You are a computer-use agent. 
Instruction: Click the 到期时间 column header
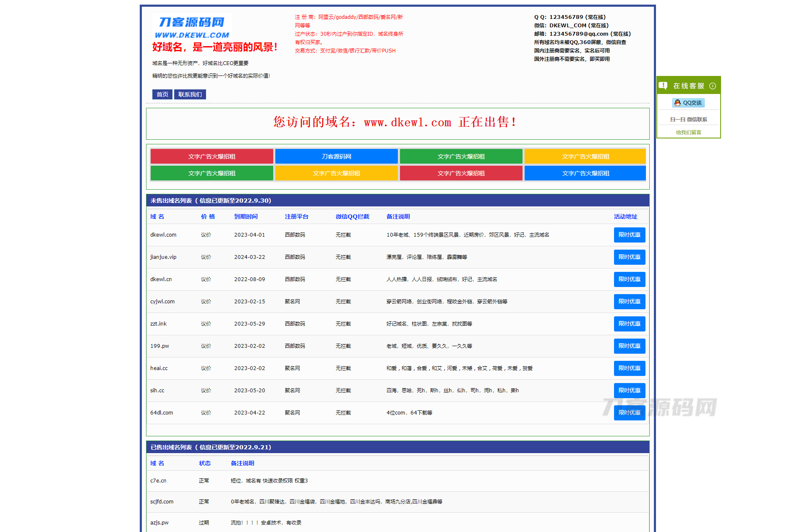(246, 217)
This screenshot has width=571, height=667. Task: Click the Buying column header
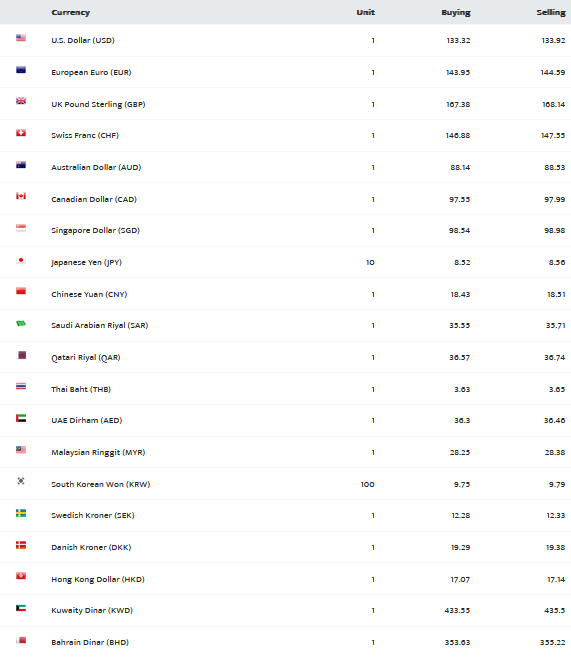[456, 13]
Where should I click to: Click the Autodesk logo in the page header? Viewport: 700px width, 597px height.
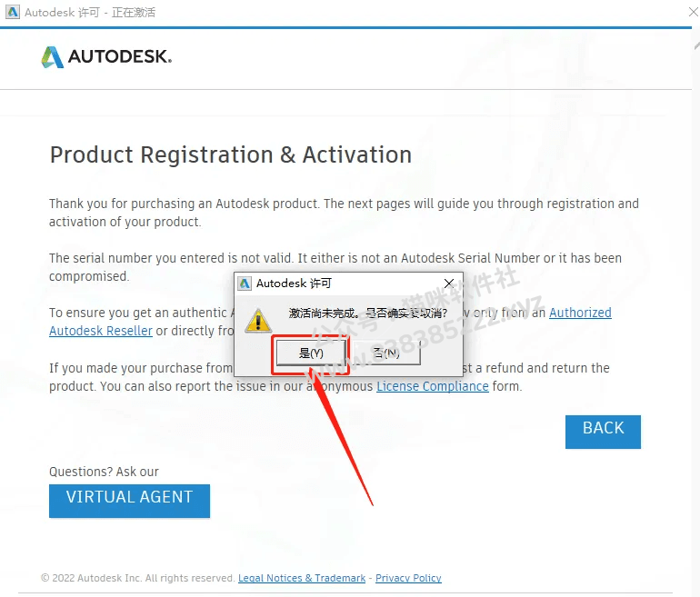click(106, 57)
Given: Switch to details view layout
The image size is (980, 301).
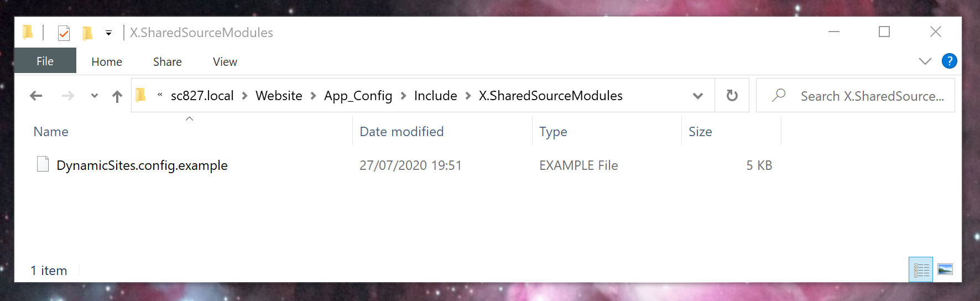Looking at the screenshot, I should point(921,269).
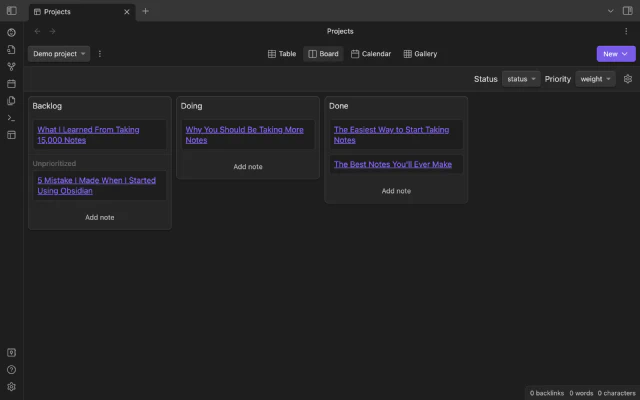
Task: Switch to the Calendar view tab
Action: (370, 54)
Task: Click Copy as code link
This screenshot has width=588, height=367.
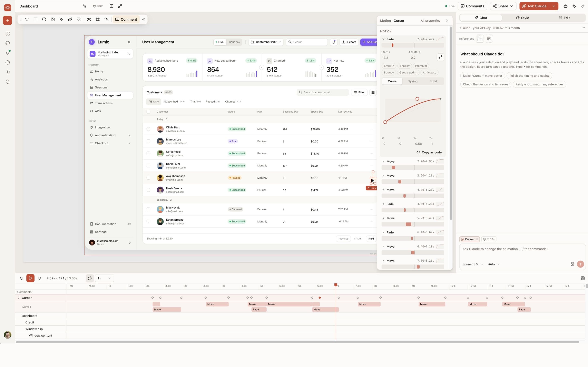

■ ■ ■ ■

Pictures in the records above are left out; print everything else exactly as written.

You are a computer-use agent. 
Instruction: Click the 到期时间 column header
(246, 217)
This screenshot has width=571, height=667. Task: Click the Buying column header
[456, 13]
Where should I click to: Click the Autodesk logo in the page header? Viewport: 700px width, 597px height.
click(106, 57)
Given: Switch to details view layout
The image size is (980, 301).
Looking at the screenshot, I should point(921,269).
Task: Switch to the Calendar view tab
Action: (370, 54)
Task: Click Copy as code link
This screenshot has width=588, height=367.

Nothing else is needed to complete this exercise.